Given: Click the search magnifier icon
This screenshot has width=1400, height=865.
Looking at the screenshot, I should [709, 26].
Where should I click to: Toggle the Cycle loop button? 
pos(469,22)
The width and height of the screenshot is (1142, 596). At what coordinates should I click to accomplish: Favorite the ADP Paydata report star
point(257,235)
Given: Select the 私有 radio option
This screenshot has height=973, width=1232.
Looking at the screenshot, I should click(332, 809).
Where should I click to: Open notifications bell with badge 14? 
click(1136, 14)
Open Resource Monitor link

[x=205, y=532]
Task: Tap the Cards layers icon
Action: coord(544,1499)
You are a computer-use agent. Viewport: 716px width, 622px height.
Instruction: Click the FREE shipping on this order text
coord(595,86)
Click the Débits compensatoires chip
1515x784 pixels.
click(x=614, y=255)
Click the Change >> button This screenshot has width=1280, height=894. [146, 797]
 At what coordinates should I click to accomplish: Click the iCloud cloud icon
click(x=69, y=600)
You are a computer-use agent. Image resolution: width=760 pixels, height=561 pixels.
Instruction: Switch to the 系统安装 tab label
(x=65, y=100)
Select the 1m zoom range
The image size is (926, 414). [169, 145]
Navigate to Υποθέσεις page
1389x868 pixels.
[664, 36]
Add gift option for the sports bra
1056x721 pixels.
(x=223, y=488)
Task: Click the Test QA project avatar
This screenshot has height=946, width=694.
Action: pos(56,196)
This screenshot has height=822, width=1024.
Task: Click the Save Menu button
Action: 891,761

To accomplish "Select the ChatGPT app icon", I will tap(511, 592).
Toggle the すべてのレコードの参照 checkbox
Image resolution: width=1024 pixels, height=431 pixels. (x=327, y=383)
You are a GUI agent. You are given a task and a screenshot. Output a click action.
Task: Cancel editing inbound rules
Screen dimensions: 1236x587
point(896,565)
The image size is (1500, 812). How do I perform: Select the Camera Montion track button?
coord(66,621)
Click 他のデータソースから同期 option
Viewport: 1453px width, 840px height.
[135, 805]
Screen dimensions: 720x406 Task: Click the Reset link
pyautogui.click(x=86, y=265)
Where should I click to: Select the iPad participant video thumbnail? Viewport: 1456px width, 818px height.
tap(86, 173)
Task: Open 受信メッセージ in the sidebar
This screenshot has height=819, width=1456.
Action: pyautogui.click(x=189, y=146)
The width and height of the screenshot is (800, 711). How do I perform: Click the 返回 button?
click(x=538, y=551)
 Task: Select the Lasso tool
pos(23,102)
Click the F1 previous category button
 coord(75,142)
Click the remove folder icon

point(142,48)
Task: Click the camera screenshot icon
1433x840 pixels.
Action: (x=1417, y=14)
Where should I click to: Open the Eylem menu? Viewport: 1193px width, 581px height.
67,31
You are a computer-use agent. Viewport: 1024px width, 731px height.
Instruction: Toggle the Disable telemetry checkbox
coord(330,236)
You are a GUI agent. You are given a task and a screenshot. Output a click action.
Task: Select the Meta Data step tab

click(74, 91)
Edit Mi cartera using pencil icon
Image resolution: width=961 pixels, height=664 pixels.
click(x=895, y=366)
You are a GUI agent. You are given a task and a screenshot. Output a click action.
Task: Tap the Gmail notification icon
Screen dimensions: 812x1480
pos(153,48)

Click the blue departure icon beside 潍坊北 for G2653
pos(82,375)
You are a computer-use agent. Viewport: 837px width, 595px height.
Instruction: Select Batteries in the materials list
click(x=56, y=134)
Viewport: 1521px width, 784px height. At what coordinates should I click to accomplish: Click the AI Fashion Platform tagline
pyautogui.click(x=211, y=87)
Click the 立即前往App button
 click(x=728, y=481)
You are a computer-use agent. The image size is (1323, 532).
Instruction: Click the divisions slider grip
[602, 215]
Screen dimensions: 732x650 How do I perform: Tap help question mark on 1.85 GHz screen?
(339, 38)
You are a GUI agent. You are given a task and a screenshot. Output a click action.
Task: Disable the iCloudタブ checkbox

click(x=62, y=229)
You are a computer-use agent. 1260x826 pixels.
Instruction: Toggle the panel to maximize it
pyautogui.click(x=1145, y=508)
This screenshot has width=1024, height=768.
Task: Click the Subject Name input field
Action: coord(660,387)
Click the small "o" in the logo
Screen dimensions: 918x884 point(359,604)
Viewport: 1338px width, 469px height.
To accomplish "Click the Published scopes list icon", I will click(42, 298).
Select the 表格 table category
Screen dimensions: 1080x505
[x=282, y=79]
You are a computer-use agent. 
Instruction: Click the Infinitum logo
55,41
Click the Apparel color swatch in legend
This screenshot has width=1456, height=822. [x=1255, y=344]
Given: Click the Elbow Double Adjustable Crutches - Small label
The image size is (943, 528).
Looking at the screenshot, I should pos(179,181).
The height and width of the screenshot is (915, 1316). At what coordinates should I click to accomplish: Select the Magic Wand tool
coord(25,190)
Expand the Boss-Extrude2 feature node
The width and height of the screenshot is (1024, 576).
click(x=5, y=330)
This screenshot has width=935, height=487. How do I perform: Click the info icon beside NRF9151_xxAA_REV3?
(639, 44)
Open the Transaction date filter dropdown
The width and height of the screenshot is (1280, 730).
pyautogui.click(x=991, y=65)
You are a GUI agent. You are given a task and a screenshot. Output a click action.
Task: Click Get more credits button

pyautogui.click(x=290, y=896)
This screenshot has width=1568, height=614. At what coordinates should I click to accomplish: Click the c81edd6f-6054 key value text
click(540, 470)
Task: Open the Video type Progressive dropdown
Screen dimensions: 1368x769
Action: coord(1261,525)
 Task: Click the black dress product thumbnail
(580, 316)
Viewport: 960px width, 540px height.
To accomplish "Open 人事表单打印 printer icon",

━━━━

What this task involves:
Rewrite everything from the line containing "Task: Click the black" down to the last of the lines, requests included, and raise each coordinate in the answers by 31.

Answer below:
 Task: Click the black dress product thumbnail
(611, 347)
Viewport: 960px width, 540px height.
To accomplish "Open 人事表单打印 printer icon",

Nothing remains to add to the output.